Growing up, I felt like I wasn't able to deeply communicate with my parents. Even though I was fluent in Spanish, I always felt like I was missing words to get across my deeper feelings. I was born speaking Spanish first, but I learned English in school at almost the same time. It's a strange situation when you feel like you can't fully communicate with your parents. As I grew up, I needed to expand my Spanish vocabulary. I wound up taking Spanish courses up to university level, but somehow they weren't exactly what I was looking for. In addition to that, there were other language quirks going on that I never thought about.
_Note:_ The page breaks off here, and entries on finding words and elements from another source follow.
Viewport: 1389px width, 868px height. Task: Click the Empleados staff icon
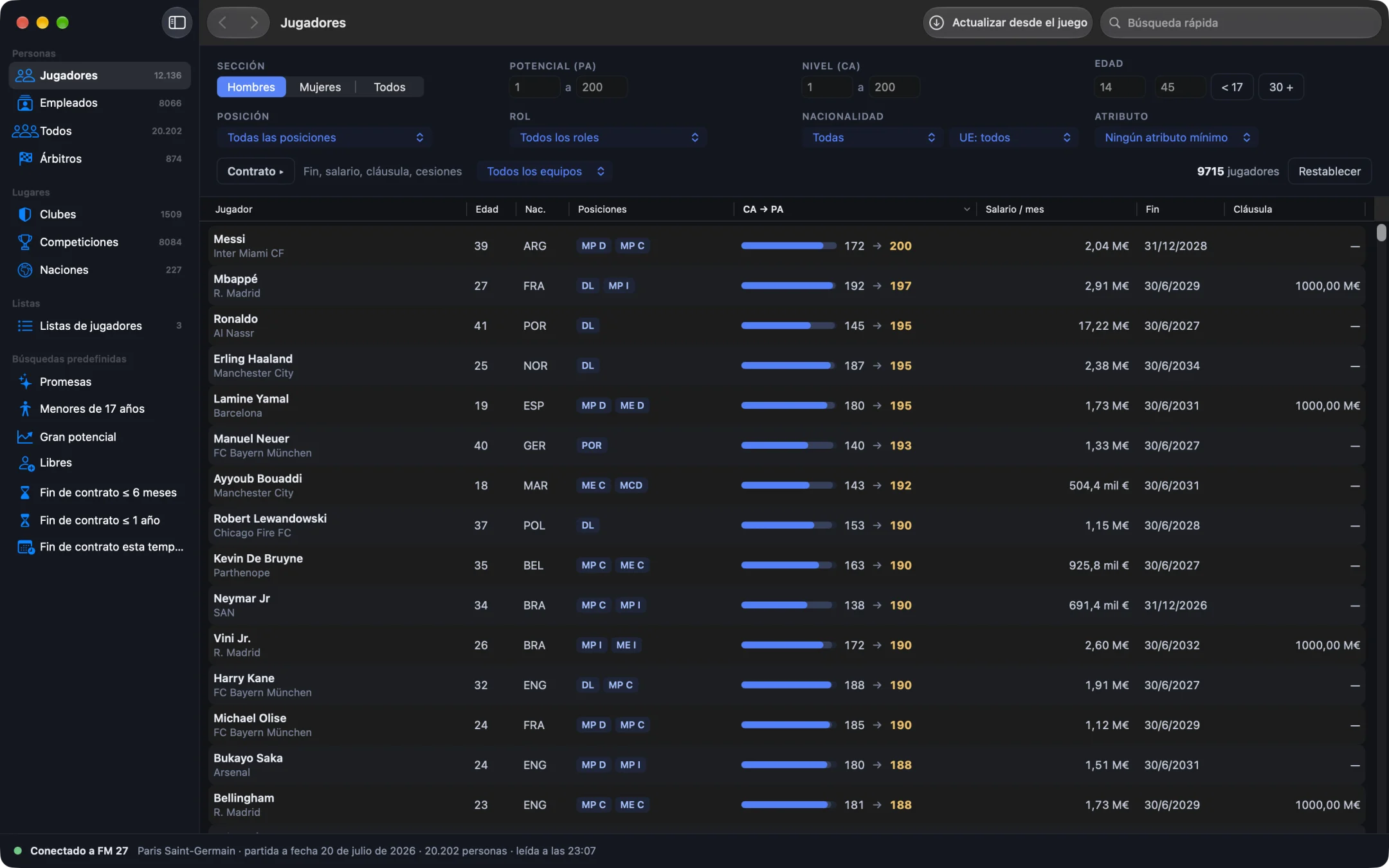[25, 103]
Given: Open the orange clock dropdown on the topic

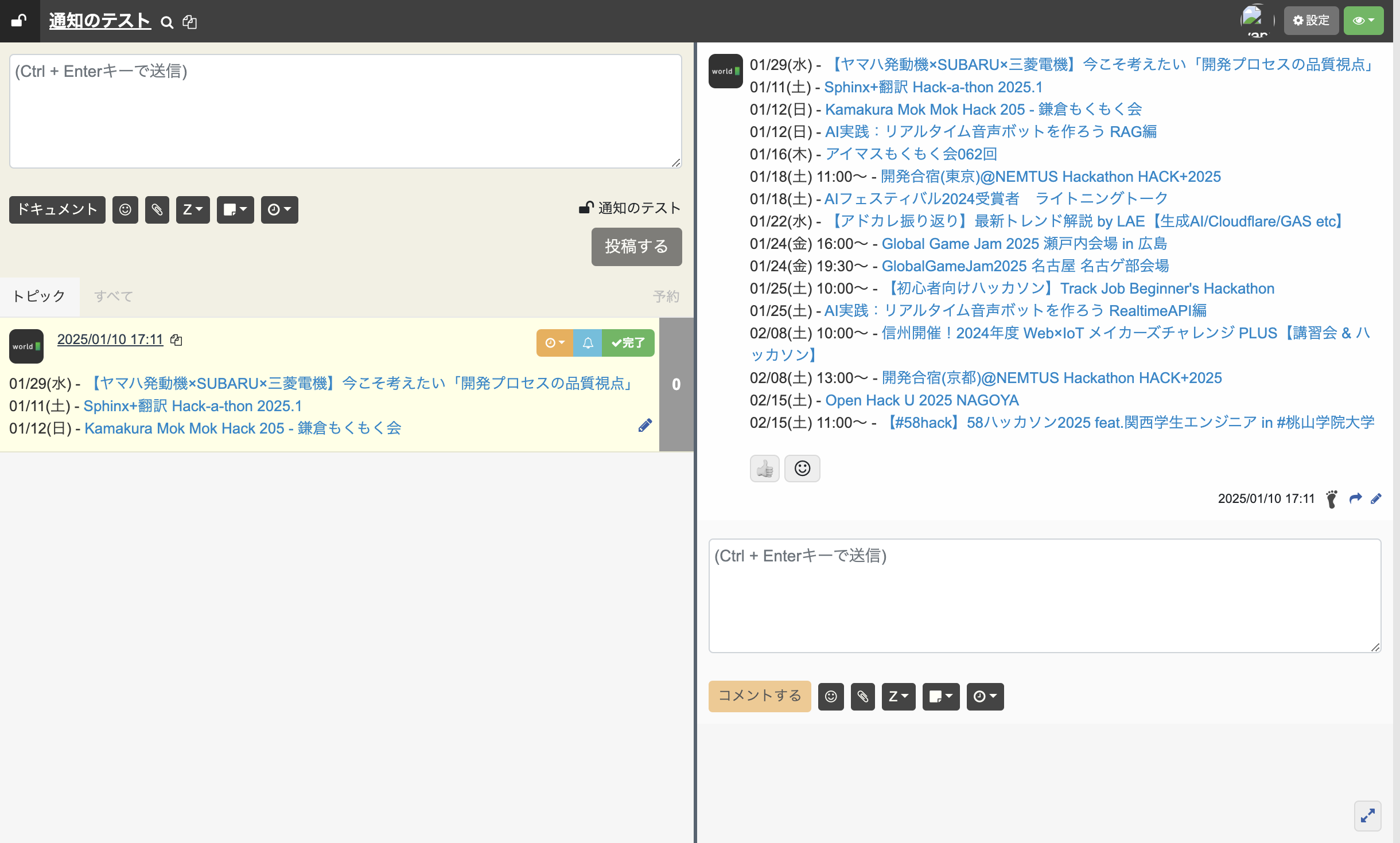Looking at the screenshot, I should point(554,343).
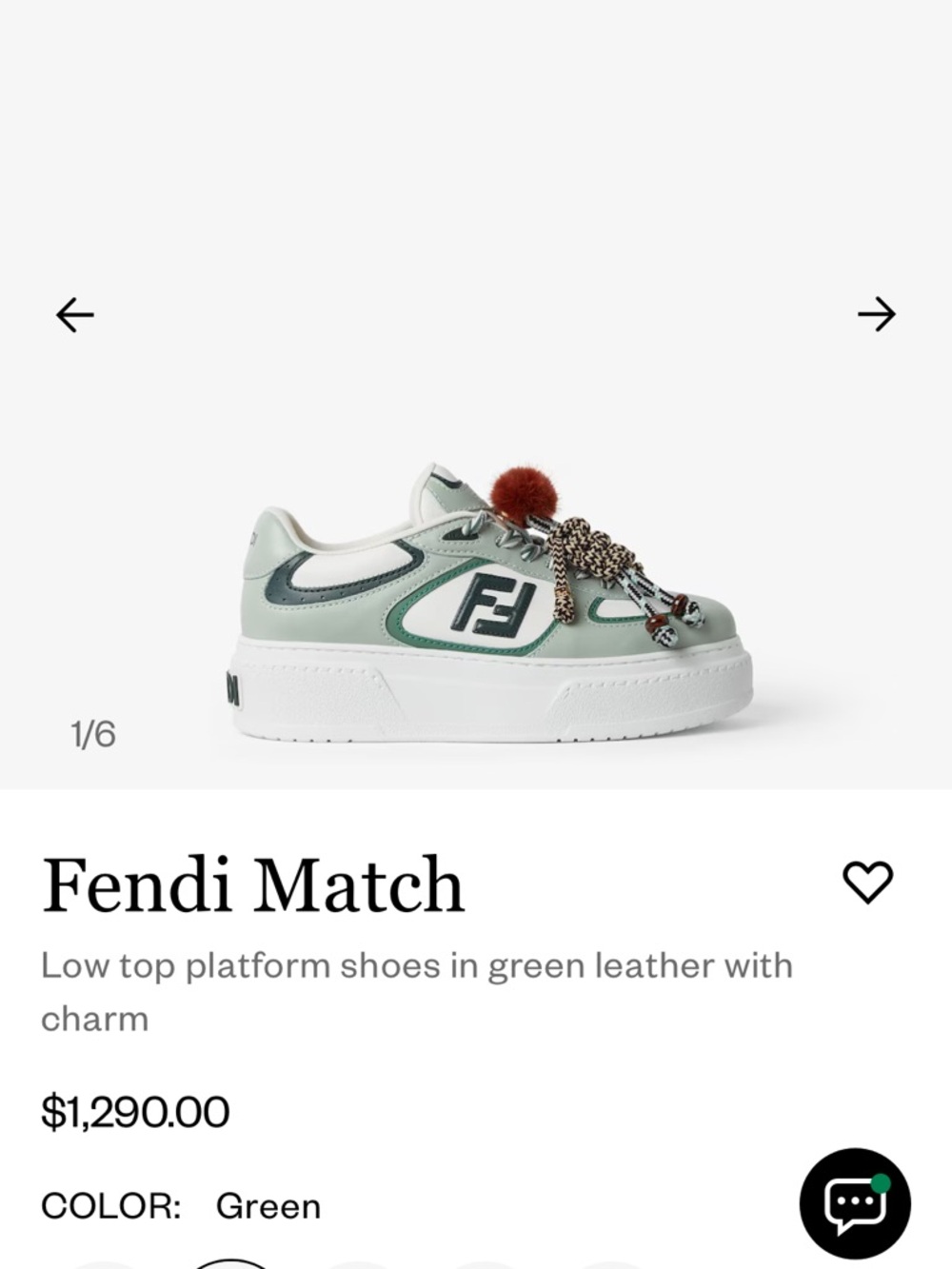Click the $1,290.00 price

[x=135, y=1112]
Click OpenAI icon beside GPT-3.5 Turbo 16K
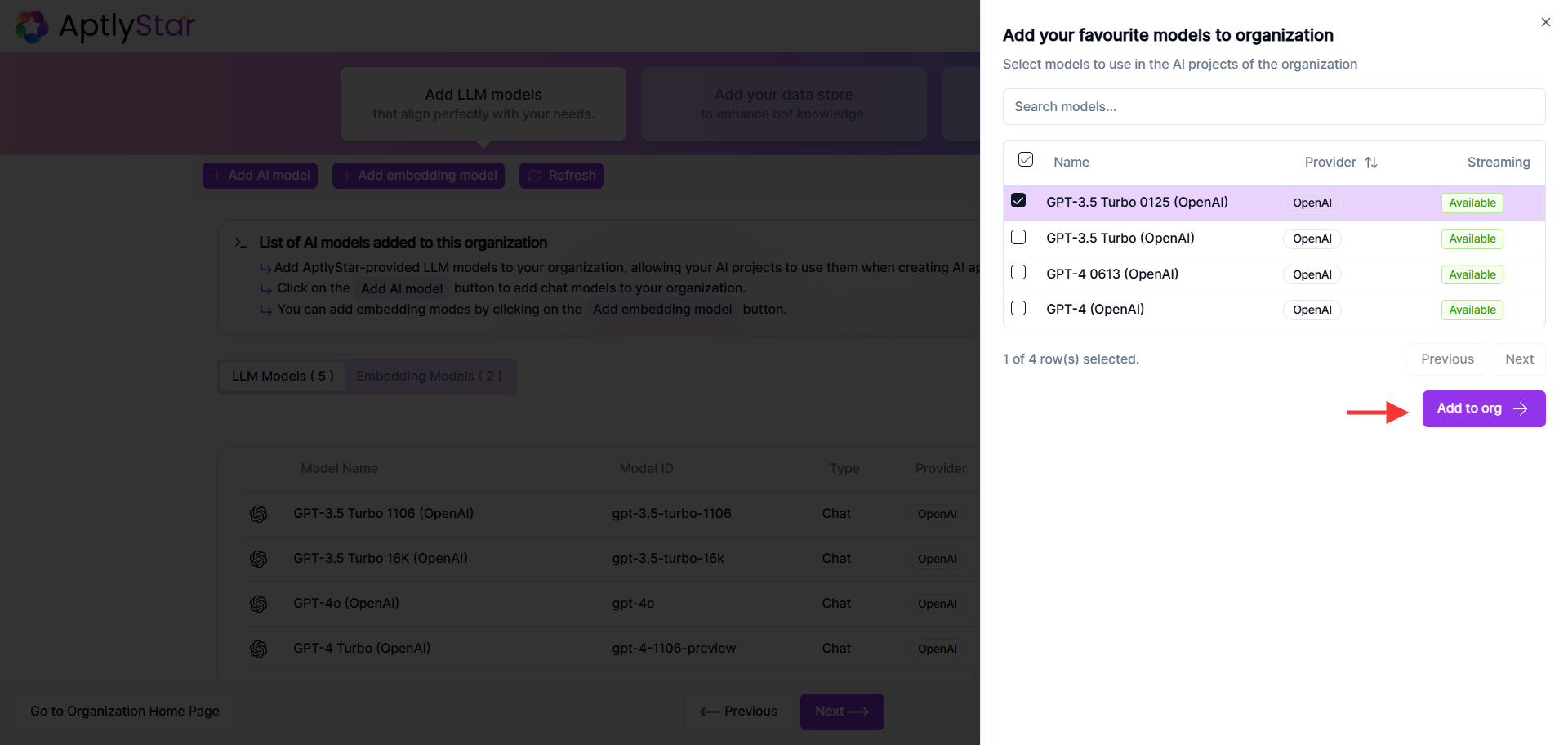 click(259, 559)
Spanglish — we've all heard the word. On first impressions, we think that it's just a fusion of Spanish and English. As I mentioned in another article, Spanish-Speaking Canadians Like Me Are No Strangers To Identity Issues, language may take on a whole new twist when your parents speak their mother tongue, are learning a new language, and speaking that mother tongue to their kids.
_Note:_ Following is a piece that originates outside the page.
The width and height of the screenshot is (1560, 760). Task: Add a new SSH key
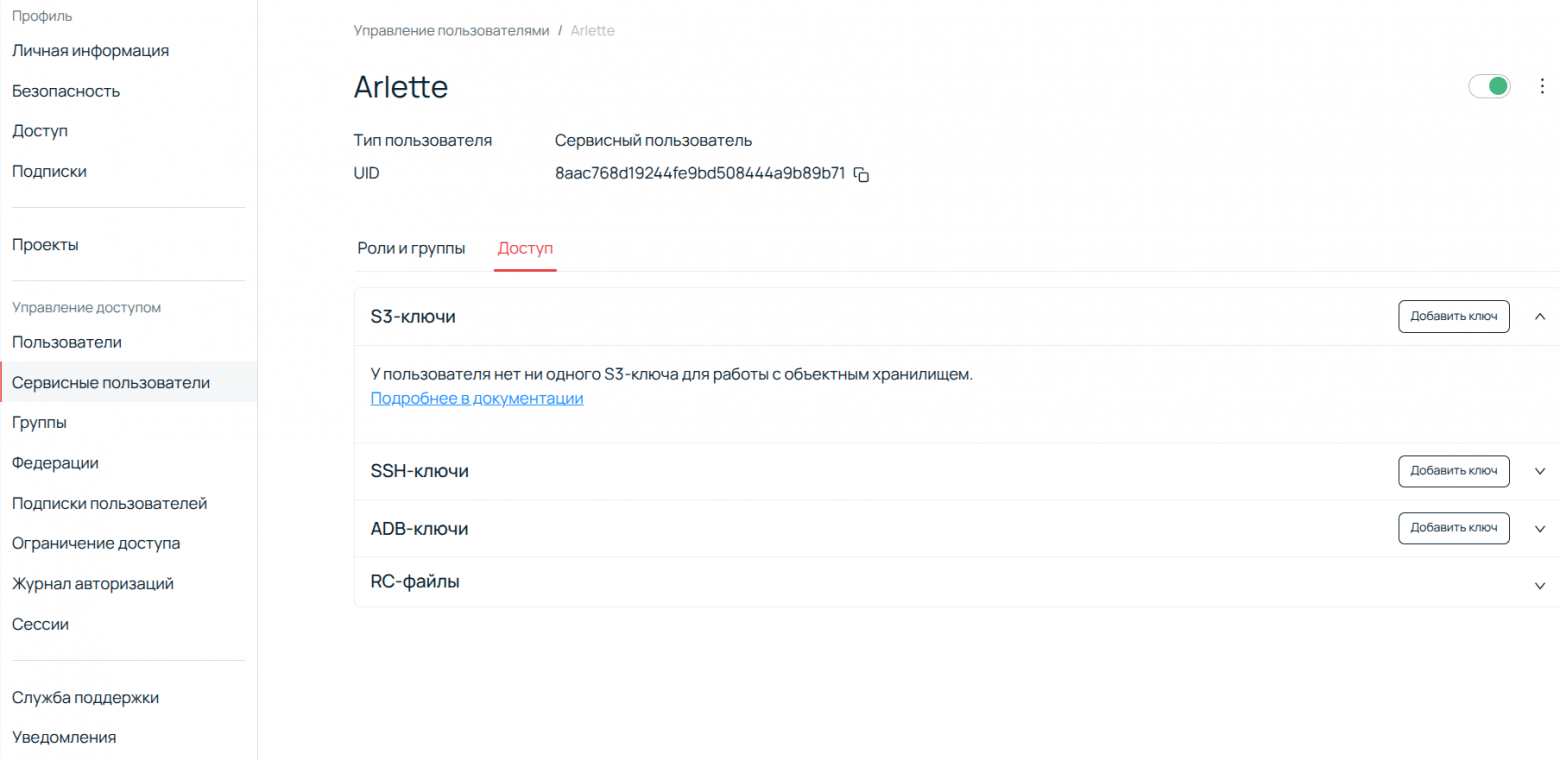pos(1453,471)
My previous example consisted of me thinking my whole life that "estor" was the Spanish word for store. It wasn't and I found out in the most embarrassing way overseas years later. My parents used it and I adopted it as a Spanish word. For your information, the correct word is tienda. Confusion about correct words aren't limited to just pronunciations though.
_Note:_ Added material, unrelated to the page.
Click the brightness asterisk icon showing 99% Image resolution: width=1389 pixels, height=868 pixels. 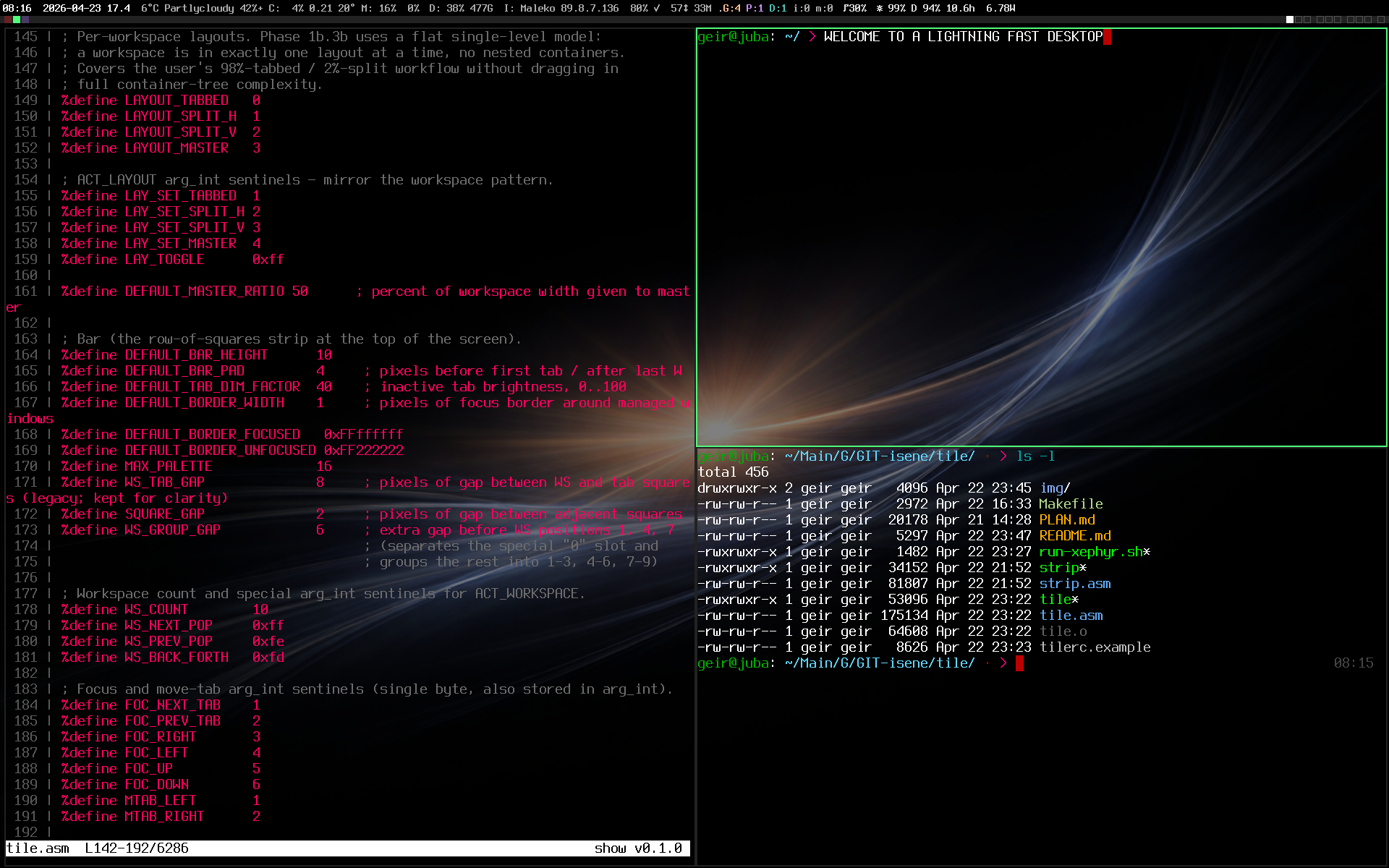(879, 8)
A Sicilian friend explained that when he came here four years ago, his Canadian-born cousins didn't seem to know the difference between trattoria and ristorante. Neither did I, in fact. He explained that trattoria is a less expensive eatery. Ristorante is more like fine dining. Who knew.
Another example would be using similar-sounding English words for a Spanish word which I thought was equivalent. Batería is not a double-a battery, the correct term would be pila. Batería does actually exist, but is used for more complex batteries, such as a car battery. A Portugese friend tells me she would often use the word linha for lineup, but it's actually suppose to be fila. Linha is more like a line that you draw or a piece of string. I made this mistake in Spanish too.
It's comforting to know that I wasn't the only one confronting these language difficulties.
Italiese (italiano + inglese) was coined for the Italian spoken in Canada by Italian immigrants. My sister-in-law said that growing up, the word truck was commonly referred to as "trocco" or store as "storo." We would say parquear for estacionarse, meaning to park.
It appears like Montrealers have some unique language adjustments due to their trilingual nature too. See Fabrizio Sciola's The New Official Saint-Leonard Dictionary for more on Montreal Italian. He's been cataloguing these language adjustments for about 18 years.
An Armenian friend, whose parents came from Lebanon, says that she grew up thinking that the words gateau or auto were Armenian words, but she later learned in school that these words were actually French, the second language in Lebanon. Her parents had been using them instead of the Armenian words.
My son, whose grandparents speak to him in Spanish, will mostly reply back in English. Lately he will try to reply back in some Spanish that he has picked up by ear. When he conjugates his verbs, I can hear him make errors as I did as a kid. For example, if my parents would say, "¿Quieres helado?" meaning, "Do you want ice cream?" the reply my son gave was, "No quiere." This response is incorrect and means, "He doesn't want ice cream." It should have been, "No quiero." meaning, "I don't want ice cream." We were repeating back how we heard the verb conjugated by a third person.
Different pronunciations, changes in meaning, mixing languages, creating new or merging words are just some of the ways that languages adapt in Canada. It's comforting to know that I wasn't the only one confronting these language difficulties.